Data in this exercise:

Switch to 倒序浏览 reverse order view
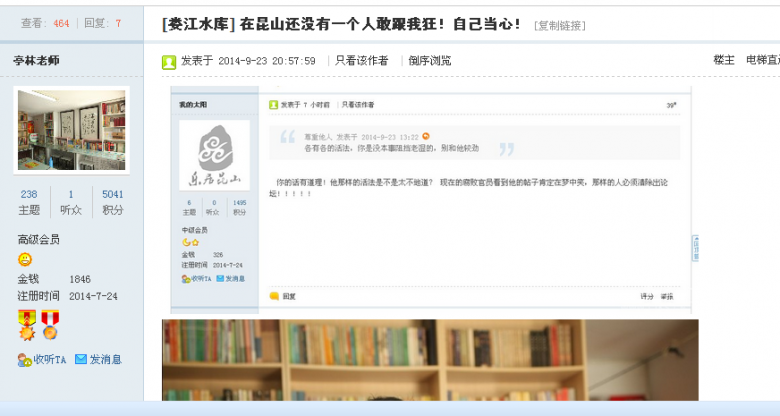 click(x=430, y=61)
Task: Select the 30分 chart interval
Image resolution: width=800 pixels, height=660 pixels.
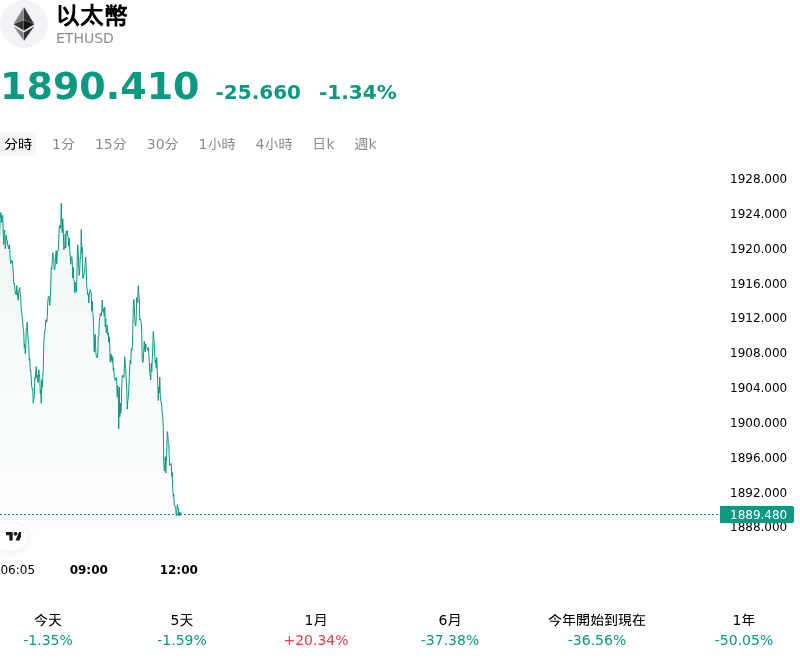Action: click(x=162, y=144)
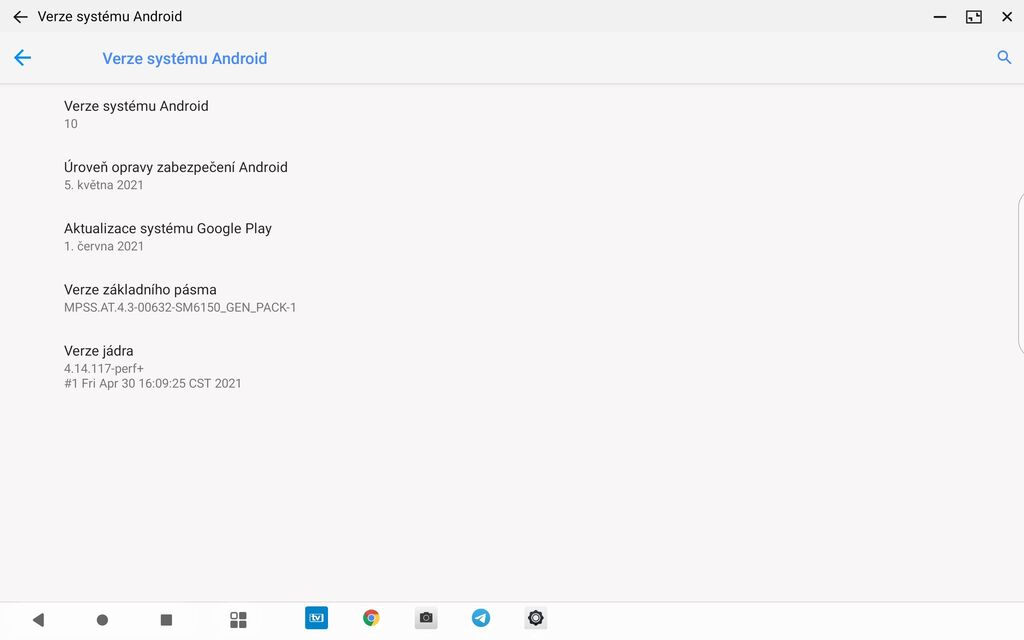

What the task requires:
Copy out all of the material exactly as written, without its pictures.

Output of the task:
Switch to 倒序浏览 reverse order view
 click(x=430, y=61)
Task: Select the 30分 chart interval
Image resolution: width=800 pixels, height=660 pixels.
Action: click(x=162, y=144)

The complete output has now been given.